[What to work on]
Keeping each line intact, print the whole listing.

[Extracted information]
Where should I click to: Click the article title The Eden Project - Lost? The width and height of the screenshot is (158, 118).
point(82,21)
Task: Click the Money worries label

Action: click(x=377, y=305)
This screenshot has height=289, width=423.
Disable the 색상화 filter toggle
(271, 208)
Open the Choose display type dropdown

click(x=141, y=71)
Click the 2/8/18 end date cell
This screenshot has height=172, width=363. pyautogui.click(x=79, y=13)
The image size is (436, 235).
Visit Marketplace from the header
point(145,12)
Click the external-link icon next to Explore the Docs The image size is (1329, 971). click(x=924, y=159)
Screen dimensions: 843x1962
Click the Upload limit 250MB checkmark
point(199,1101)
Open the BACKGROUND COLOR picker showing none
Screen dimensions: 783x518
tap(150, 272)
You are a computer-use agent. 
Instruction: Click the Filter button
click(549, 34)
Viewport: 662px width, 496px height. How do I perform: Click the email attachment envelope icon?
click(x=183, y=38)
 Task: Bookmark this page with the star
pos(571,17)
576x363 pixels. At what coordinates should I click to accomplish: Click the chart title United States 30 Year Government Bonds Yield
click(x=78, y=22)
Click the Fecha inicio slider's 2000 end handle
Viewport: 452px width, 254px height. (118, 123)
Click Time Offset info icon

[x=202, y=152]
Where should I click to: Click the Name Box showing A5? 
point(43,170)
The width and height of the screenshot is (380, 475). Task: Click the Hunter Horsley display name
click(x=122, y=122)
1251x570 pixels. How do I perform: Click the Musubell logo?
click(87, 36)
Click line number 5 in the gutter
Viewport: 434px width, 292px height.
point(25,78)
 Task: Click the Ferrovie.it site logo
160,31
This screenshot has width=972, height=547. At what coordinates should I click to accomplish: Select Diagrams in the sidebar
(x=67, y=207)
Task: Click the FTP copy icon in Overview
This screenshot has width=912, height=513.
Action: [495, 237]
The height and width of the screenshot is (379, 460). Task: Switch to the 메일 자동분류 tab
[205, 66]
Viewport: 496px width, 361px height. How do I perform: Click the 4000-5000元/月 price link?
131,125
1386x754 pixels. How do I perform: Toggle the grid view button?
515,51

[Answer box]
Where should I click to: Click the article title The Eden Project - Lost? The width and height of the screenshot is (158, 118).
point(82,21)
Task: Click the Money worries label

Action: click(x=377, y=305)
This screenshot has height=289, width=423.
Disable the 색상화 filter toggle
(271, 208)
Open the Choose display type dropdown

click(x=141, y=71)
Click the 2/8/18 end date cell
This screenshot has height=172, width=363. pyautogui.click(x=79, y=13)
The image size is (436, 235).
Visit Marketplace from the header
point(145,12)
Click the external-link icon next to Explore the Docs The image size is (1329, 971). click(x=924, y=159)
Screen dimensions: 843x1962
Click the Upload limit 250MB checkmark
point(199,1101)
Open the BACKGROUND COLOR picker showing none
Screen dimensions: 783x518
tap(150, 272)
You are a computer-use agent. 
Instruction: Click the Filter button
click(549, 34)
Viewport: 662px width, 496px height. How do I perform: Click the email attachment envelope icon?
click(x=183, y=38)
 Task: Bookmark this page with the star
pos(571,17)
576x363 pixels. At what coordinates should I click to accomplish: Click the chart title United States 30 Year Government Bonds Yield
click(x=78, y=22)
Click the Fecha inicio slider's 2000 end handle
Viewport: 452px width, 254px height. (118, 123)
Click Time Offset info icon

[x=202, y=152]
Where should I click to: Click the Name Box showing A5? 
point(43,170)
The width and height of the screenshot is (380, 475). Task: Click the Hunter Horsley display name
click(x=122, y=122)
1251x570 pixels. How do I perform: Click the Musubell logo?
click(87, 36)
Click line number 5 in the gutter
Viewport: 434px width, 292px height.
point(25,78)
 Task: Click the Ferrovie.it site logo
160,31
This screenshot has width=972, height=547. At what coordinates should I click to accomplish: Select Diagrams in the sidebar
(x=67, y=207)
Task: Click the FTP copy icon in Overview
This screenshot has width=912, height=513.
Action: [495, 237]
The height and width of the screenshot is (379, 460). Task: Switch to the 메일 자동분류 tab
[205, 66]
Viewport: 496px width, 361px height. How do I perform: Click the 4000-5000元/月 price link?
131,125
1386x754 pixels. How do I perform: Toggle the grid view button?
515,51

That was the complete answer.